By Tim Graham | May 29, 2010 | 06:40

As the Joe Sestak job-offer scandal took a weird turn on Friday -- Bill Clinton offered me an unpaid, obscure presidential advisory panel placement to dissuade me from a Senate run? -- The Washington Post found in the new story a chance to hail Bill Clinton. At the very end of a Saturday report headlined "Bill Clinton has evolved into Obama's Mr. Fix It," reporters Philip Rucker and Paul Kane slipped into fanboy mode:  

Sestak said Clinton briefly brought up Emanuel's suggestion that if Sestak dropped out he might end up on a presidential advisory board for the Pentagon or the intelligence community. Sestak flatly turned him down.

"I knew you'd say that," Clinton replied. Even the master can't fix everything.
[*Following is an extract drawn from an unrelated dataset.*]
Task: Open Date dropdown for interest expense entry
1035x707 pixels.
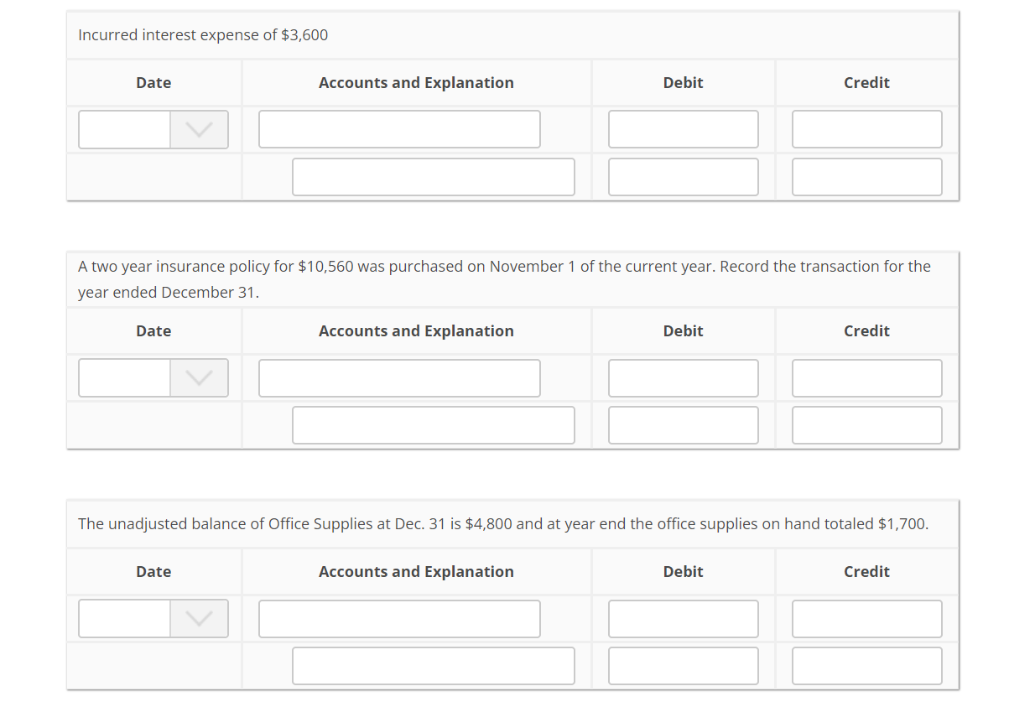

Left unsaid: if Clinton is "the master," why is Obama president instead of his wife? (Or do you just repeat "Even the master...") On the front page, the Post seemed to be buying this square-peg-for-round-hole tale about this weird, very unpersuasive offer no one would accept. Reporter Michael Shear tried playing cute and light in his opening, that Obama "resisted acknowledging what the top West Wing lawyer finally admitted on Friday: This administration plays politics. And not always effectively."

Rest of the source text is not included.